_Directions for this task_: Starting at the first line of the listing below and ending at the line with "Given: Click the blue", copy each line exactly.

_Records_:
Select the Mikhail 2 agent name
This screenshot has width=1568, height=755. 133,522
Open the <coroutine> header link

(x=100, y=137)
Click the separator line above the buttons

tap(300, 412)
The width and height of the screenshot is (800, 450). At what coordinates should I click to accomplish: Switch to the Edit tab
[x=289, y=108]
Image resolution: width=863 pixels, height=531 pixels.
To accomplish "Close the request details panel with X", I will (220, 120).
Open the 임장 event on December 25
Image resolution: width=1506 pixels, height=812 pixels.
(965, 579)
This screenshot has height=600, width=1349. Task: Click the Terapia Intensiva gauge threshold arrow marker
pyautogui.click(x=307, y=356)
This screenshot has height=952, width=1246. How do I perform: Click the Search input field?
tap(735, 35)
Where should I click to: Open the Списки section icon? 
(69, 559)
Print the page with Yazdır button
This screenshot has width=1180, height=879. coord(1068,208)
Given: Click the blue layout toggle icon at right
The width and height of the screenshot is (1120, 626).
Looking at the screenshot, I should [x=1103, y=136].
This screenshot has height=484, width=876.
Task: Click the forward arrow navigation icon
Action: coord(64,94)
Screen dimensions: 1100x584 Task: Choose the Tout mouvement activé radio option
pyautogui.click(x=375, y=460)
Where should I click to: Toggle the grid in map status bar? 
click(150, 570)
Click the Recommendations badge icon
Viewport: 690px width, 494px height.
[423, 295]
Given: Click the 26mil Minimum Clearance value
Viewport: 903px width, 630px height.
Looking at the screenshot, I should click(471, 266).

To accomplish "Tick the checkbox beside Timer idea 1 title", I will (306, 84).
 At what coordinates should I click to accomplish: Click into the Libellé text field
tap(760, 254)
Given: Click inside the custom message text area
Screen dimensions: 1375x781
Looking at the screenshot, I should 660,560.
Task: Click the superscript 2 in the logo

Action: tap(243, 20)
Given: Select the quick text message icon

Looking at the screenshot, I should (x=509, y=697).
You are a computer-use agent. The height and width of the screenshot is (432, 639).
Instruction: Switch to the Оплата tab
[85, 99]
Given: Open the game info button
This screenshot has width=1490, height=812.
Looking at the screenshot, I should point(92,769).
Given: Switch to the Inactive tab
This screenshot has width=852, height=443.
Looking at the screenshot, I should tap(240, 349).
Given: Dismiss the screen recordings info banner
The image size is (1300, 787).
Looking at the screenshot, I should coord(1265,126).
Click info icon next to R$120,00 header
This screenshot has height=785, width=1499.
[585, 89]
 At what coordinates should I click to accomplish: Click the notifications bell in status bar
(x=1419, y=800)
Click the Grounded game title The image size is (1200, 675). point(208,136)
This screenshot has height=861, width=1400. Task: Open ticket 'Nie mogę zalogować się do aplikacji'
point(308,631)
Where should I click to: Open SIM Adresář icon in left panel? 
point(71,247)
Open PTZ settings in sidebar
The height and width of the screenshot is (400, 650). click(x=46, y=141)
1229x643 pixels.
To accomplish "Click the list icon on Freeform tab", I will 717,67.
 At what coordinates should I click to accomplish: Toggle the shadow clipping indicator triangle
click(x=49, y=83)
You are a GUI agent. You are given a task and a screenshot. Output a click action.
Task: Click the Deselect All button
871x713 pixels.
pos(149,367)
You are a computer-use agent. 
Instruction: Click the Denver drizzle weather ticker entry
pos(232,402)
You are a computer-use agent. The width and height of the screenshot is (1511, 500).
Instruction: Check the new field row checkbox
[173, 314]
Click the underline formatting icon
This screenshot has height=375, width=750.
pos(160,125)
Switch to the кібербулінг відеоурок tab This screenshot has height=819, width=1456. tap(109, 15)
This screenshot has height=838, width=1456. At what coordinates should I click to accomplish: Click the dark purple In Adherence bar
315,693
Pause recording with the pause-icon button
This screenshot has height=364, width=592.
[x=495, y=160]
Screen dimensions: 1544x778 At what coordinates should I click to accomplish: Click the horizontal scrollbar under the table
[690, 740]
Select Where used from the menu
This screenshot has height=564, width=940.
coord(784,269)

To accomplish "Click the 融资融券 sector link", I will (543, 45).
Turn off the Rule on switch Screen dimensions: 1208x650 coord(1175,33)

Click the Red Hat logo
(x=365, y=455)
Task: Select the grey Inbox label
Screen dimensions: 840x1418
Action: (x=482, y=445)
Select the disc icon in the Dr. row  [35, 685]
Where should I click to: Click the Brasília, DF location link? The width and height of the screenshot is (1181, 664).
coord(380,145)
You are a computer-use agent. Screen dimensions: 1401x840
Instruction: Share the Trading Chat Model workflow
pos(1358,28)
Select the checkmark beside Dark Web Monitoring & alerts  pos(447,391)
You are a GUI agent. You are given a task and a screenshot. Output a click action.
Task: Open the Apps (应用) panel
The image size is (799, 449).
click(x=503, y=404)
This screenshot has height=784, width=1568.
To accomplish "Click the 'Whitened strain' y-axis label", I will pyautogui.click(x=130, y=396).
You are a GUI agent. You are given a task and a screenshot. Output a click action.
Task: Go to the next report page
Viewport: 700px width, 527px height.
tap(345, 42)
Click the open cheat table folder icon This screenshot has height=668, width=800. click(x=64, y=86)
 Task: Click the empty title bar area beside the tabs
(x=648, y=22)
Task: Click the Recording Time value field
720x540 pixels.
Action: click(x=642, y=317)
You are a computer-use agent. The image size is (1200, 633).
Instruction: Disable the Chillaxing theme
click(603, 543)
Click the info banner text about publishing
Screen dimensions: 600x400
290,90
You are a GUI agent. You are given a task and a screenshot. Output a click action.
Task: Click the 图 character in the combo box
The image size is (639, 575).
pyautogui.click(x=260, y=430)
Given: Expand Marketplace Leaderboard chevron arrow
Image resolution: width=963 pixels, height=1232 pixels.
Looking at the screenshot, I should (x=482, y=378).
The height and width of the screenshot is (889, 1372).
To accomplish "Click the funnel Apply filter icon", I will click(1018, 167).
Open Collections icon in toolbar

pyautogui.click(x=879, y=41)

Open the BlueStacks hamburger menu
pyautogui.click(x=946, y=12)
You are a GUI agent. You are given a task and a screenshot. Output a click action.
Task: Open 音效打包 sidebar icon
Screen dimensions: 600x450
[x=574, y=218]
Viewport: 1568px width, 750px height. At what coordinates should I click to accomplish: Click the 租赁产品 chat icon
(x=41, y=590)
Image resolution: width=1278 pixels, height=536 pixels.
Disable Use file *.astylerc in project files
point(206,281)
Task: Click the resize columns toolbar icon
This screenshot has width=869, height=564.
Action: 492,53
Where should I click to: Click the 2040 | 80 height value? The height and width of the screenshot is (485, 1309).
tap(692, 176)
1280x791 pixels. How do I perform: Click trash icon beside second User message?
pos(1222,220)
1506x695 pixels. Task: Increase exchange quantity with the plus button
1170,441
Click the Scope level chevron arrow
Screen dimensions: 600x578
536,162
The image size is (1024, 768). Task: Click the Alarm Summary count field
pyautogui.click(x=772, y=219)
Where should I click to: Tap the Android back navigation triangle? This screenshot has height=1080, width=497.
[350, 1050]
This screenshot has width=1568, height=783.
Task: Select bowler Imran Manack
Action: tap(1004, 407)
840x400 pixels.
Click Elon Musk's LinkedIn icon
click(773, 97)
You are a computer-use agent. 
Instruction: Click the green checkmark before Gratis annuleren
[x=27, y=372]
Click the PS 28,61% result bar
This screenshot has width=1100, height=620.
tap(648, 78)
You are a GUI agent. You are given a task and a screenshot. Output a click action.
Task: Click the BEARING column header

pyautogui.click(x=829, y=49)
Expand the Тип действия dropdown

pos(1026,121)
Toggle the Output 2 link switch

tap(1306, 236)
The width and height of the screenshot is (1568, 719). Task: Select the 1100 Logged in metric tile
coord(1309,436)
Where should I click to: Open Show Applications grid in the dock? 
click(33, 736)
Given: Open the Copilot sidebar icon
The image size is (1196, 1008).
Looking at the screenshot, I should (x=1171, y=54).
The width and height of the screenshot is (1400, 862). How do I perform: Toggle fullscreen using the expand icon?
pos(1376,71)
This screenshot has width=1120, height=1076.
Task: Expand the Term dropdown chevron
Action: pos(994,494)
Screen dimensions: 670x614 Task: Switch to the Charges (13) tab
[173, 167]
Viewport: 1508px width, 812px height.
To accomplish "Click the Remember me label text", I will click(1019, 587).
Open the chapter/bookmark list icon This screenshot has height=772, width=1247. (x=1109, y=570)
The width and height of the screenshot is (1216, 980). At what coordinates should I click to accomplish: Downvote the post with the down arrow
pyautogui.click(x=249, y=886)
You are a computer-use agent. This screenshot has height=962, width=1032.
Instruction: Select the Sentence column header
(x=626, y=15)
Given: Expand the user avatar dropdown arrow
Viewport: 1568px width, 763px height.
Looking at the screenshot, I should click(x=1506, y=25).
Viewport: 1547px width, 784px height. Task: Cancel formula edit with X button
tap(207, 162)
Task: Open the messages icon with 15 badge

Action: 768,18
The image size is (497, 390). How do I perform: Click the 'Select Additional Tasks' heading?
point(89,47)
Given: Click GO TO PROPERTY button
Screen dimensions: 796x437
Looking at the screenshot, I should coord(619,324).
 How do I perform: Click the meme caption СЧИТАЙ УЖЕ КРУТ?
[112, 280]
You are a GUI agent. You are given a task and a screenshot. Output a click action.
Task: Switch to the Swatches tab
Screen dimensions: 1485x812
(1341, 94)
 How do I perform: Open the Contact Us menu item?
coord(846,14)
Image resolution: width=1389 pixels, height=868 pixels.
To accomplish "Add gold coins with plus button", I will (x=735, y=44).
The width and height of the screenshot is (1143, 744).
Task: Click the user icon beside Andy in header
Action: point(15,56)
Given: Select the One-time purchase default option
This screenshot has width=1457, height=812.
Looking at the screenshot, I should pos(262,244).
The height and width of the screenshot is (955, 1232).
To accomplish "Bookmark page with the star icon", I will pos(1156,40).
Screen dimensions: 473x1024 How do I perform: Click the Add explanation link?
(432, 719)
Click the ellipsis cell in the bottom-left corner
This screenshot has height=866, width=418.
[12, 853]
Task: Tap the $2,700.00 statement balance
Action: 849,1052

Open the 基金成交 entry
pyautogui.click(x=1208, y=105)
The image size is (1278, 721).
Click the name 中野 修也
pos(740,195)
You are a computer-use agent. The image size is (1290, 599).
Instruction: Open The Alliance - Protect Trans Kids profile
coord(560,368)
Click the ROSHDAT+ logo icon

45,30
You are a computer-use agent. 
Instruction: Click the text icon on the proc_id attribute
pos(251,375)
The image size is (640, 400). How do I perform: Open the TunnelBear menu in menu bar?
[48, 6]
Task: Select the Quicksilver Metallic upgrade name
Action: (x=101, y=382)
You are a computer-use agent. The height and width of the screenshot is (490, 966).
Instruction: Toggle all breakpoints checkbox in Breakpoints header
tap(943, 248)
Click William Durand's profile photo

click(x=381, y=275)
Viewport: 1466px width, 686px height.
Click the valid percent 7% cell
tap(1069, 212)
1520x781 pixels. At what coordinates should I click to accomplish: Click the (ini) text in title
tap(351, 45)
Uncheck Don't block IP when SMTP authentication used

_Answer space_:
Select the Mikhail 2 agent name
This screenshot has width=1568, height=755. 133,522
Open the <coroutine> header link

(x=100, y=137)
Click the separator line above the buttons

tap(300, 412)
The width and height of the screenshot is (800, 450). At what coordinates should I click to accomplish: Switch to the Edit tab
[x=289, y=108]
Image resolution: width=863 pixels, height=531 pixels.
To accomplish "Close the request details panel with X", I will (220, 120).
Open the 임장 event on December 25
Image resolution: width=1506 pixels, height=812 pixels.
(965, 579)
This screenshot has height=600, width=1349. Task: Click the Terapia Intensiva gauge threshold arrow marker
pyautogui.click(x=307, y=356)
This screenshot has height=952, width=1246. How do I perform: Click the Search input field?
tap(735, 35)
Where should I click to: Open the Списки section icon? 
(69, 559)
Print the page with Yazdır button
This screenshot has width=1180, height=879. coord(1068,208)
Given: Click the blue layout toggle icon at right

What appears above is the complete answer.